Data entries:
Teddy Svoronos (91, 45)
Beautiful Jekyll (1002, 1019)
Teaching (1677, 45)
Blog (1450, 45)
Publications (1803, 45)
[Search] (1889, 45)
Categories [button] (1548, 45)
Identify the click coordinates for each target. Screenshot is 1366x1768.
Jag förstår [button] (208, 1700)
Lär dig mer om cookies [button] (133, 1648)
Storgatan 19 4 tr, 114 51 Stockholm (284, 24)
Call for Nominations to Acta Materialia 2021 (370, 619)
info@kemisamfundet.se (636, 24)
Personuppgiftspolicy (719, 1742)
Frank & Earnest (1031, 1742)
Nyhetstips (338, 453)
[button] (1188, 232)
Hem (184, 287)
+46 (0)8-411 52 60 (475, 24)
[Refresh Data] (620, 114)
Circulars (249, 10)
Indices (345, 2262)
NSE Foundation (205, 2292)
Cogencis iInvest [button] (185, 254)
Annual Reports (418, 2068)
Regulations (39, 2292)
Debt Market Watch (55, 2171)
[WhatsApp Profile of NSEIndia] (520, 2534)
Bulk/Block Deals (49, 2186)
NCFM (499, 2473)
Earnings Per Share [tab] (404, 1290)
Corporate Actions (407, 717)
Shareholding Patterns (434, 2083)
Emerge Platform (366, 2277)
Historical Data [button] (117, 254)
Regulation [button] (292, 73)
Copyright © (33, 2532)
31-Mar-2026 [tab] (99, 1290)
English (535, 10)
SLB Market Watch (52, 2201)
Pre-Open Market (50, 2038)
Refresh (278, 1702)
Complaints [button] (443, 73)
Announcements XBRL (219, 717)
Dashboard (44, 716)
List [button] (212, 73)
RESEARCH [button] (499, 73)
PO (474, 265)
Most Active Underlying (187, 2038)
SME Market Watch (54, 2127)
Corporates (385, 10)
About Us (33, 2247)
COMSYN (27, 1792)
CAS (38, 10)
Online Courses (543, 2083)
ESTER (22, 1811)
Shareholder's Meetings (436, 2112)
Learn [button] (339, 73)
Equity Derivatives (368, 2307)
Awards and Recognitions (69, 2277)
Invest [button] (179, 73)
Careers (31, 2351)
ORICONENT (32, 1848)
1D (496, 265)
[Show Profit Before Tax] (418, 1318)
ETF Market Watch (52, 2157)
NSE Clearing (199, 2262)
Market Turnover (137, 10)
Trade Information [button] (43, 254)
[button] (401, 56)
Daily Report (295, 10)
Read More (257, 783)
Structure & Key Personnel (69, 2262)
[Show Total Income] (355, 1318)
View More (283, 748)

What the exercise asks:
Check each line of the entries for "Market" and copy those that have it.

Solution to this exercise:
Debt Market Watch (55, 2171)
SLB Market Watch (52, 2201)
Pre-Open Market (50, 2038)
SME Market Watch (54, 2127)
ETF Market Watch (52, 2157)
Market Turnover (137, 10)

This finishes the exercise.